Hysteresis is pressure, contraction, and age dependent. Aortic segments of mice aged 5 months (black, n = 8) and 26 months (blue, n = 5) were subjected to upward (open symbols, up) and downward (closed symbols, down) pressure steps between 40 and 80 mm Hg to 180–220 or 200–240 mm Hg and back in control conditions (KR, A,D) in the presence of 50 mM K⁺ (B,E) and 50 mMK⁺in the presence of 300-μM L-NAME to block endothelial NO release (C,F). Absolute values of E_p are shown in (A–C), whereas, in (D–F), data points for the upward pressure steps (open symbols, up) were compared at any given pressure with data points for the downward pressure steps (closed symbols, down) (stiffness hysteresis).

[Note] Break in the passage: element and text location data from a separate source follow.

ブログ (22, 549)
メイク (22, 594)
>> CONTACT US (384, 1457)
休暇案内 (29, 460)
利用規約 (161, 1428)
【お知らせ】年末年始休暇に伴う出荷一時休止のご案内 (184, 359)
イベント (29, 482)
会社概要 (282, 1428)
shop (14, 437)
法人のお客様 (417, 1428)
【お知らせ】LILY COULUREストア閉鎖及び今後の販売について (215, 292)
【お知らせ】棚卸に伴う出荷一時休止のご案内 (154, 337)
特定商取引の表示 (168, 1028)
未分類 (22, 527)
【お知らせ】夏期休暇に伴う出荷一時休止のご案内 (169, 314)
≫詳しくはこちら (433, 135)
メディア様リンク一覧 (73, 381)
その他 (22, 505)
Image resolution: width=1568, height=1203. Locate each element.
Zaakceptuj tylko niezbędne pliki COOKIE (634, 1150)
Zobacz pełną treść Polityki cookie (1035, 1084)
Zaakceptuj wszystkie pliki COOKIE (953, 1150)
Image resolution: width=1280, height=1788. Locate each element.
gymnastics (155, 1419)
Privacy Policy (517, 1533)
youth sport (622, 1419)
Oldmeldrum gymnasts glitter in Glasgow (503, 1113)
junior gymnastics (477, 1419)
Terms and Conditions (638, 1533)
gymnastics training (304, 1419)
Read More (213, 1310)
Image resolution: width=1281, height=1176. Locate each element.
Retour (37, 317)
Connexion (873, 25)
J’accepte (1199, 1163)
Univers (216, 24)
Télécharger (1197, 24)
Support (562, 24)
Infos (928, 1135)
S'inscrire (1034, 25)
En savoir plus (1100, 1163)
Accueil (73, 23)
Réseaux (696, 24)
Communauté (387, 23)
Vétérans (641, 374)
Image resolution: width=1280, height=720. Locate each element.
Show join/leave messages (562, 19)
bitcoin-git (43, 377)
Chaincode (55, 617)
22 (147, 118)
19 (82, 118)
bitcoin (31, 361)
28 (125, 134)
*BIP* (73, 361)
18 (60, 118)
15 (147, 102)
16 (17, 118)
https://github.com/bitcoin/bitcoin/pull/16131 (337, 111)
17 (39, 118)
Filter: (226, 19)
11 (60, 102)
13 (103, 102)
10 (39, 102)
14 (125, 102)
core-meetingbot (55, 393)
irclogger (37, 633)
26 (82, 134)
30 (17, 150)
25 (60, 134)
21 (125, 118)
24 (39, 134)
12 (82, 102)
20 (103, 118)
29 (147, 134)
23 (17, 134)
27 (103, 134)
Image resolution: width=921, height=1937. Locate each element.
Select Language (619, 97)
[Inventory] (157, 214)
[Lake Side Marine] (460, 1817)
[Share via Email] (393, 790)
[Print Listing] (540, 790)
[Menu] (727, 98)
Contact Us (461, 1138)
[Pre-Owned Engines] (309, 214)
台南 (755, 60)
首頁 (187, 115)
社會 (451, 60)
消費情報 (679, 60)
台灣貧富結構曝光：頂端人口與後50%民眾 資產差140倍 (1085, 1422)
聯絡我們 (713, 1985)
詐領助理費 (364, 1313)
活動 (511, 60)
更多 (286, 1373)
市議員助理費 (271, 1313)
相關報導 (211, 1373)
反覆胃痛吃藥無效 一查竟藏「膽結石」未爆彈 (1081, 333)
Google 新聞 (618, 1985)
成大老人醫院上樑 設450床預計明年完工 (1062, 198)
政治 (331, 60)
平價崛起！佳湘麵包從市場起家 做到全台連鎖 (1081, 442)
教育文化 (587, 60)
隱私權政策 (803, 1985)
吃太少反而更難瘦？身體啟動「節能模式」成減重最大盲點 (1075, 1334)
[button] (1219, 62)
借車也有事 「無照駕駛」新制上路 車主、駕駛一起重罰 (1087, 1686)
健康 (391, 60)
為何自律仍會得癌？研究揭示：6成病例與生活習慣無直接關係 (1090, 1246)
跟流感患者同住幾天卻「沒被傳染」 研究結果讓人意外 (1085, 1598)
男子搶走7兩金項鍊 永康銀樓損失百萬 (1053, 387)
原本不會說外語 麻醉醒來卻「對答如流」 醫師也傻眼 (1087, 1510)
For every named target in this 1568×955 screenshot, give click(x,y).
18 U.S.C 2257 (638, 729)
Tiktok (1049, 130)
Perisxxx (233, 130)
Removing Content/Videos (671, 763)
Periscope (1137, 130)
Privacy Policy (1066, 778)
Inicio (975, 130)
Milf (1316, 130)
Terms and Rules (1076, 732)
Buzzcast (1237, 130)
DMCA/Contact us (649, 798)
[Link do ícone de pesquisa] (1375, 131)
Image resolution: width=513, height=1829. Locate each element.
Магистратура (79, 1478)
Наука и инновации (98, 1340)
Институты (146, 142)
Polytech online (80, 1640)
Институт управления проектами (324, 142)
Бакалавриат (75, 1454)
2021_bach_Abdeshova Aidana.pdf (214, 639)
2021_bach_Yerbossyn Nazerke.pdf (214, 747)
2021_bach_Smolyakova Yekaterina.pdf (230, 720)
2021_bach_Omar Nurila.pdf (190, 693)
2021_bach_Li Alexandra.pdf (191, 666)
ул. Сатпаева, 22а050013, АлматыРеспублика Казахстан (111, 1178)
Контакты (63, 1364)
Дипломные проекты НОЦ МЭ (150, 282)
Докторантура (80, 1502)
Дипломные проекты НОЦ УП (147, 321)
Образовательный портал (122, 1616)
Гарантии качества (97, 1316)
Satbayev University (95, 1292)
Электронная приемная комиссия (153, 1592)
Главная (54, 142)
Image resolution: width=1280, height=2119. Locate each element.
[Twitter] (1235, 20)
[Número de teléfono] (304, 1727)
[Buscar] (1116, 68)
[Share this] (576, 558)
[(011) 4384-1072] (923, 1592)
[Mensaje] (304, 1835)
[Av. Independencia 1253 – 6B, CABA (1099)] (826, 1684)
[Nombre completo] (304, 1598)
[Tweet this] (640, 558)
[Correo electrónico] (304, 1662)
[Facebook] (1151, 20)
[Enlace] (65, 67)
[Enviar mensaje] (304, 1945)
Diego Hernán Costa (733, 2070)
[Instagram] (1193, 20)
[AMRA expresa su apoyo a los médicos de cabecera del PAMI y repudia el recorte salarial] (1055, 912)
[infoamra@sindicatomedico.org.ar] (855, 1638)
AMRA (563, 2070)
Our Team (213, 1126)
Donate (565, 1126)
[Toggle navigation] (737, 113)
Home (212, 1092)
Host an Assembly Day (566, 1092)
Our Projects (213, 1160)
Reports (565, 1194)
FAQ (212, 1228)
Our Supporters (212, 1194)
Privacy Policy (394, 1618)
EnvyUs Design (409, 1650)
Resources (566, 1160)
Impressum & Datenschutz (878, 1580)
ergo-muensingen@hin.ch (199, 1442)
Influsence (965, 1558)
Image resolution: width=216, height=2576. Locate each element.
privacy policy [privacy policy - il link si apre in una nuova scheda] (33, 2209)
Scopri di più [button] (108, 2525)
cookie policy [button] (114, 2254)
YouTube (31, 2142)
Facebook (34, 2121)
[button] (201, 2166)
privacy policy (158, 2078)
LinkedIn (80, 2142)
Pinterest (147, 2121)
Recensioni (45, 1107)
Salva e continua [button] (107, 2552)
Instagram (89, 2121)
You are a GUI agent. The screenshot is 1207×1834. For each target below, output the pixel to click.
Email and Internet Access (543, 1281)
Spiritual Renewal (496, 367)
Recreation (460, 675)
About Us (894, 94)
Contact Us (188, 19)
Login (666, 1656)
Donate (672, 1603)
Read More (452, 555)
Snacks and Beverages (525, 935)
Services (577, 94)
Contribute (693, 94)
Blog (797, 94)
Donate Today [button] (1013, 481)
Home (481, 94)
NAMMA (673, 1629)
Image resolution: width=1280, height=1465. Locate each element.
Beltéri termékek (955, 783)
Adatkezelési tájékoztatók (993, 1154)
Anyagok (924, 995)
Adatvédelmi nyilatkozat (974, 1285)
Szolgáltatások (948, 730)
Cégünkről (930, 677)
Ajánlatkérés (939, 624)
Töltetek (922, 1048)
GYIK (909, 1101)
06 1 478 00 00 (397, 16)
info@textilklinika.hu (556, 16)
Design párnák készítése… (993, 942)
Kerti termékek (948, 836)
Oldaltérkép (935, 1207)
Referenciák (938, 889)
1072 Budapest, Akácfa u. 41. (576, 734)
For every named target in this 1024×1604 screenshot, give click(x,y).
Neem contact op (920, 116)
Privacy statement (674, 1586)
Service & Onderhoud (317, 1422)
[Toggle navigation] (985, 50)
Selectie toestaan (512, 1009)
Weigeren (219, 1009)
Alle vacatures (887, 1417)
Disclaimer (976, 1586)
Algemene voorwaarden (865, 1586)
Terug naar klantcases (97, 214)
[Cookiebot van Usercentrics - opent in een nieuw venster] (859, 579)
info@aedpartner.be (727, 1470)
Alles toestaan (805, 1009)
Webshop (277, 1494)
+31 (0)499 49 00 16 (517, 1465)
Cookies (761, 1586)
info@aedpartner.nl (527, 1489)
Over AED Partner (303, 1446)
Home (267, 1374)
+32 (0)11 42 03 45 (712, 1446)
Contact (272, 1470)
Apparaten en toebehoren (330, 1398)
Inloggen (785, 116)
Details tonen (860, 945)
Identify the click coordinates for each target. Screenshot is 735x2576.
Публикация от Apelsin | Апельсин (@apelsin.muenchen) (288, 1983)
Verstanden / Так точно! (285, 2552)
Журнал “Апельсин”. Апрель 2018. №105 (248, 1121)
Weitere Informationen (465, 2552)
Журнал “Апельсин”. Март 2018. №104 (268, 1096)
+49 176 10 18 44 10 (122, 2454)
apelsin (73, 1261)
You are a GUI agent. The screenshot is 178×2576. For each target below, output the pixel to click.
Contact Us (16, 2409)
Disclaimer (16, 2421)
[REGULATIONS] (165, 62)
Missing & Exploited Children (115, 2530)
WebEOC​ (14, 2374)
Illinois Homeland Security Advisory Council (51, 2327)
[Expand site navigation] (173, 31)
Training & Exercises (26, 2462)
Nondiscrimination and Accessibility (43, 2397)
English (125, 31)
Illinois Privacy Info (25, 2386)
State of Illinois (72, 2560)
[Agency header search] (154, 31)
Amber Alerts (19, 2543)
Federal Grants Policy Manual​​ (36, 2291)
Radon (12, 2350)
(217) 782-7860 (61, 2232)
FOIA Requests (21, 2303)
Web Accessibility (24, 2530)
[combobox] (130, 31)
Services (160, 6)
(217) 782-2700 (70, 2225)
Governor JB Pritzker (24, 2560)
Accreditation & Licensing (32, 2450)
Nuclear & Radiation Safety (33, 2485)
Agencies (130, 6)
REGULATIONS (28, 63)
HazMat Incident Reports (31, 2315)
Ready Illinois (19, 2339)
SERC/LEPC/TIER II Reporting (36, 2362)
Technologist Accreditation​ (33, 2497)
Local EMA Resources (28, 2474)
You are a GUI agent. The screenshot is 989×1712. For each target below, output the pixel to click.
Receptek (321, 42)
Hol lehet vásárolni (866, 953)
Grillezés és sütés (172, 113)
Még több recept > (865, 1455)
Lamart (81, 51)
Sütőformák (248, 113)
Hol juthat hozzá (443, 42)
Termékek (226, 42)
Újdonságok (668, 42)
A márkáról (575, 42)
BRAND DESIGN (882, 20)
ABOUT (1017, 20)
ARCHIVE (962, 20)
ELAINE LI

Two-way RM ANOVA with Sidak's multiple comparison test (old vs. young mice), ^*p < 0.05, ^**p < 0.01, ^***p < 0.001.

Figure 7

Pressure-dependent hysteresis is affected by the contractile stimulus and by age. Data from Figures 5F, 6F are combined in Figure 6A for mice of 5 months (n = 8, 5, black) and 26 months (n = 5, 26, blue). Contractions by 50 mM K⁺ (squares) and 2 μM PE (circles) were elicited in the presence of L-NAME. Three-way ANOVA: pressure: ^***; age 0.12; stimulus ^*; pressure/age: ^**; pressure/stimulus ^***; age/stimulus 0.73. For clarity, (A) was repeated in (B) (for 5 months) and (C) (for 26 months). Two-way RM ANOVA with Sidak's multiple comparison test, ^*p < 0.05, ^**p < 0.01, ^***p < 0.001.

Figure 8

Diastolic and systolic diameters, compliance, and stiffness are elastin dependent. Diastolic diameter (A), systolic diameter (B), compliance (C), and Peterson modulus, E_p (D), were measured in aortic segments in control conditions (black symbols) or after treatment with 0.1 unit/ml elastase (green symbols). Data points for the upward pressure steps (open symbols, up) were compared at any given pressure with data points for the downward pressure steps (closed symbols, down). Two-way RM ANOVA with Sidak's multiple comparison test (elastase vs. control), ^*p < 0.05, ^**p < 0.01, ^***p < 0.001, n = 5.

Figure 9

Diastolic and systolic diameters, compliance, and stiffness in the presence of PE are elastin dependent. Diastolic diameter (A), systolic diameter (B), compliance (C), and Peterson modulus, E_p (D), were measured in aortic segments in the presence of 2 μM PE and 300-μM L-NAME in control conditions (black symbols) or after treatment with 0.1 unit/ml elastase (green symbols). Two-way RM ANOVA with Sidak's multiple comparison test (elastase vs. control), ^*p < 0.05, ^**p < 0.01, ^***p < 0.001, n = 5.

Figure 10

Pressure-dependent hysteresis induced by contraction with PE is elastin dependent. Diastolic (A,B) and systolic diameters (C,D), compliance (E,F), and E_p (G,H) were determined in untreated (black) and elastase-treated (0.1 unit/ml, green) aortic segments in KR (A,C,E,G) and in the presence of 2 μM PE/300-μM L-NAME (B,D,F,H). Data points for the upward pressure steps were compared at any given pressure with data points for the downward pressure steps (stiffness hysteresis). Hence, positive values for diameter and compliance refer to larger diameters and compliance for downward pressure steps. Negative values for E_p correspond to lower stiffness for the downward pressure steps (“de-stiffening”). Two-way RM ANOVA with Sidak's multiple comparison test, ^*p < 0.05, ^**p < 0.01, ^***p < 0.001, n = 5.